- _The exercise_: Reproduce the rows starting at the first row and ending at the row containing "Action: [1046, 585]", substituting "screen capture" for every "screenshot" and leaving all else unchanged.

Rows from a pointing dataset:
========================================================================

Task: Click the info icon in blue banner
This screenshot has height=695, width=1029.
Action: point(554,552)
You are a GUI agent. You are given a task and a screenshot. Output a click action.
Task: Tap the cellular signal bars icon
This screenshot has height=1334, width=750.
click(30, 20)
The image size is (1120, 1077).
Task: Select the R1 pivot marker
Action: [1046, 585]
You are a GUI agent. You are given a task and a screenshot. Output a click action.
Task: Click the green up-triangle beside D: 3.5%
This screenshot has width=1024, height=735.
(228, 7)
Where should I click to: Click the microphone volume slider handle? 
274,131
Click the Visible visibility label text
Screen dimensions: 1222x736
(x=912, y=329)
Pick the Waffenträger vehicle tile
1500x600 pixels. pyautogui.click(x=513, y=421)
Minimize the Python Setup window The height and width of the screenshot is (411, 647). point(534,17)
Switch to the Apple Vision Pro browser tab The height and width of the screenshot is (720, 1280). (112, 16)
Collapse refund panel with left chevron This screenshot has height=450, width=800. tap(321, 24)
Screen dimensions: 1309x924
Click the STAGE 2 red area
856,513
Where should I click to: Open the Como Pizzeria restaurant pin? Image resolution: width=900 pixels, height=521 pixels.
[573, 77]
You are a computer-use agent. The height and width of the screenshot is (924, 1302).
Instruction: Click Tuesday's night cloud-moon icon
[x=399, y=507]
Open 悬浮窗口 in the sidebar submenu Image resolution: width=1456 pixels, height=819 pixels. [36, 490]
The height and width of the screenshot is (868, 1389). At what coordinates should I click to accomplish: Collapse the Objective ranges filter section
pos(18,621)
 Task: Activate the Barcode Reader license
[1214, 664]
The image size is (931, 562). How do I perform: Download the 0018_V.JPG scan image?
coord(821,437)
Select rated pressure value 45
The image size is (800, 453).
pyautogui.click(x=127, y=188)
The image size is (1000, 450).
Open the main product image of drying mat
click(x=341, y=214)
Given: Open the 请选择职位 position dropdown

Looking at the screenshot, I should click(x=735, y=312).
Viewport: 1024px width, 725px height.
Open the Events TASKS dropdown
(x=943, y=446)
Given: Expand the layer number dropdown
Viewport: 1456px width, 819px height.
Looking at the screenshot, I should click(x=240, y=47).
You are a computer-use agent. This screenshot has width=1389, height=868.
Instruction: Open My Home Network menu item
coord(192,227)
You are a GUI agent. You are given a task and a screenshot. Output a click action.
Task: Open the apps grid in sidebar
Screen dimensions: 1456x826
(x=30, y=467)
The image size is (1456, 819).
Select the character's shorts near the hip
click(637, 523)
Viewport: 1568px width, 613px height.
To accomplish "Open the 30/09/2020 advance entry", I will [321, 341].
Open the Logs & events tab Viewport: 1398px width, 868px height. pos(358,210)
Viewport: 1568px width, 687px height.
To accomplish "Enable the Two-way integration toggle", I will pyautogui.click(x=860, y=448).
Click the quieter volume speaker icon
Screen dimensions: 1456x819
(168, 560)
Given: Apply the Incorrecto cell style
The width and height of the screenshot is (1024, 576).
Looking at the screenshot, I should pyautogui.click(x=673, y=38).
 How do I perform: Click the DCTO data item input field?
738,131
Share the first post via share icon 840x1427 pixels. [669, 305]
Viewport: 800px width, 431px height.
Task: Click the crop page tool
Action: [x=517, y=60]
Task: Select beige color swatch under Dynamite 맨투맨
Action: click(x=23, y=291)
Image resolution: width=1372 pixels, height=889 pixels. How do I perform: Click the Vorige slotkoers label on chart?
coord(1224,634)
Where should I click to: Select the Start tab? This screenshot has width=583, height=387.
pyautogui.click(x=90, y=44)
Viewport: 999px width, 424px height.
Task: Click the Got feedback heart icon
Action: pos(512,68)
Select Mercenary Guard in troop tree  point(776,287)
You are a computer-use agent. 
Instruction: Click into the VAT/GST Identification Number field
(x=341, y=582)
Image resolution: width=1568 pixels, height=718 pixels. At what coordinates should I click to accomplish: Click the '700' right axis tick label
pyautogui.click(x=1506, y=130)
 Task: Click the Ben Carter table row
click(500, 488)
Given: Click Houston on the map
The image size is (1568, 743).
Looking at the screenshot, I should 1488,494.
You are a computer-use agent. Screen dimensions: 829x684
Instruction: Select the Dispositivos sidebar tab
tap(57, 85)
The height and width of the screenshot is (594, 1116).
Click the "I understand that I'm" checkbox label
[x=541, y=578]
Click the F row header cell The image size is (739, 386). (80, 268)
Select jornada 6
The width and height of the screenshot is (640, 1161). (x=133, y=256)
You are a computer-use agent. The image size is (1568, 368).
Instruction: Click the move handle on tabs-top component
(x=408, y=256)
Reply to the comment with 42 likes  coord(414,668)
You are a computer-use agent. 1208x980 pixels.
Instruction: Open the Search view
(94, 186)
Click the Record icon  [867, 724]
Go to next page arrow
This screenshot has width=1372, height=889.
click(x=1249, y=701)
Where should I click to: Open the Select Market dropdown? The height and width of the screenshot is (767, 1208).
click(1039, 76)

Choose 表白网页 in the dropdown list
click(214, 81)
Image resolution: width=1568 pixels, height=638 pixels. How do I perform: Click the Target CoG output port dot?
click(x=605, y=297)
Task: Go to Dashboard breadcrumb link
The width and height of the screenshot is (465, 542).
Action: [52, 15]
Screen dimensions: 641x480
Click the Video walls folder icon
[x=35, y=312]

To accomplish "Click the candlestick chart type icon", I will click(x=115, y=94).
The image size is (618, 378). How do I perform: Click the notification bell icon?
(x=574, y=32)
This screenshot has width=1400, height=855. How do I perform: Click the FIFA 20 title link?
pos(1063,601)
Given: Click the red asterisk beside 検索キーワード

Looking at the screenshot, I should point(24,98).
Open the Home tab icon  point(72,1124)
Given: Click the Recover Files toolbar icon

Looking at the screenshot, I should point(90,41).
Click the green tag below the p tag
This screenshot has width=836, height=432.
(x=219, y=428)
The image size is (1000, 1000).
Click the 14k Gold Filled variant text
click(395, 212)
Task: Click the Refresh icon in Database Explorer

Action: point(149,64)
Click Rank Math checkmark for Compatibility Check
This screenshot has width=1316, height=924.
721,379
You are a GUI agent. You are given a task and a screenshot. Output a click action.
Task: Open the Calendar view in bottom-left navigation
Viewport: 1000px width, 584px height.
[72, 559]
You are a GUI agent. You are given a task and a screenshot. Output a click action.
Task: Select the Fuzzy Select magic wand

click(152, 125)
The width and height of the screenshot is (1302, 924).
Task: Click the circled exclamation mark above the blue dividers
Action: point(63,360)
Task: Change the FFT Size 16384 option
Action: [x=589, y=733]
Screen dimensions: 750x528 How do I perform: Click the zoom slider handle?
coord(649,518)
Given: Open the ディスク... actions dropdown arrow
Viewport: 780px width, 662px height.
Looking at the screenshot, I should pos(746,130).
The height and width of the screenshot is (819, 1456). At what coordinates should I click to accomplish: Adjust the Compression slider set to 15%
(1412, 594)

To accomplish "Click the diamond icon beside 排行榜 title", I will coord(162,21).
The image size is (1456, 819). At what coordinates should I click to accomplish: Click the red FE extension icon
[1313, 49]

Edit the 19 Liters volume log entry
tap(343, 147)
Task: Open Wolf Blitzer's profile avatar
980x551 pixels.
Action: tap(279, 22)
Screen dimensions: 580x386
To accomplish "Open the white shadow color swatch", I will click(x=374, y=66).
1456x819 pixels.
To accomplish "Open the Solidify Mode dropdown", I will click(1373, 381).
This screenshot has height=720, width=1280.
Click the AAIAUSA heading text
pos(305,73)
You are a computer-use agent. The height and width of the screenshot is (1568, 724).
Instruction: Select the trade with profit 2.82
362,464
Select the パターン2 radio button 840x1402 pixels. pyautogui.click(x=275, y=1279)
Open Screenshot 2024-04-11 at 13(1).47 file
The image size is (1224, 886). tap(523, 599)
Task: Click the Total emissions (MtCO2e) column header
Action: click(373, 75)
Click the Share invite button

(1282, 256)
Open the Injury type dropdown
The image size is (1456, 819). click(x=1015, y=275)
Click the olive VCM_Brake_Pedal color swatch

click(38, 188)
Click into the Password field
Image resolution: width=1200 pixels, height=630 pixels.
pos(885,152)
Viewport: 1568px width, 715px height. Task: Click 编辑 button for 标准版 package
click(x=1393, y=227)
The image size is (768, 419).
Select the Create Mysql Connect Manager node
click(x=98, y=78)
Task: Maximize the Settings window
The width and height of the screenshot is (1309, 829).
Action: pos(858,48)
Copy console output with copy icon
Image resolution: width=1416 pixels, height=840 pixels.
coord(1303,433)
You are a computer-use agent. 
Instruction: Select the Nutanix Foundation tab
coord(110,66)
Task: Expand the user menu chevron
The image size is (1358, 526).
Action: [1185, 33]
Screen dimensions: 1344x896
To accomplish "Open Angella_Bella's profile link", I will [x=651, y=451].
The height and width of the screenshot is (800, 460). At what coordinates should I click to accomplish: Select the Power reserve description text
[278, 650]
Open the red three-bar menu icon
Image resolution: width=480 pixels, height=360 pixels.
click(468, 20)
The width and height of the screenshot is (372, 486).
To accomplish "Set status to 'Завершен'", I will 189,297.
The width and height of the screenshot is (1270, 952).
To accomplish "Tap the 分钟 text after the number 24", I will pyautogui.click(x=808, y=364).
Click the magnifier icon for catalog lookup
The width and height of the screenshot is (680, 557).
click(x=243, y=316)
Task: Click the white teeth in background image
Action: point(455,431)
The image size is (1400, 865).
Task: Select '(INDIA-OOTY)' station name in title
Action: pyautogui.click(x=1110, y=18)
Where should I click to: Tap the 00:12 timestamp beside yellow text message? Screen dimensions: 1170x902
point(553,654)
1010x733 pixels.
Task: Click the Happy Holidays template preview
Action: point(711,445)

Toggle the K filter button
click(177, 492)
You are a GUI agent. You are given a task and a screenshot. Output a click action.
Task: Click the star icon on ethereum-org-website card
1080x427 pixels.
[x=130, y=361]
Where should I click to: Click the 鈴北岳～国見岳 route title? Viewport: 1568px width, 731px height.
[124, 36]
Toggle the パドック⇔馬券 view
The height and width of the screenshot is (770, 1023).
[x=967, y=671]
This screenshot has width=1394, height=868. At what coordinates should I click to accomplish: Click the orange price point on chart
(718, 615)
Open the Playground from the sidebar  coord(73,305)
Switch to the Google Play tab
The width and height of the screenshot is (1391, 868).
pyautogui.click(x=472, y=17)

========================================================================

- _Task output_:
Task: Click the info icon in blue banner
This screen capture has height=695, width=1029.
Action: point(554,552)
You are a GUI agent. You are given a task and a screen capture. Output a click action.
Task: Tap the cellular signal bars icon
This screen capture has height=1334, width=750.
click(30, 20)
The image size is (1120, 1077).
Task: Select the R1 pivot marker
Action: [1046, 585]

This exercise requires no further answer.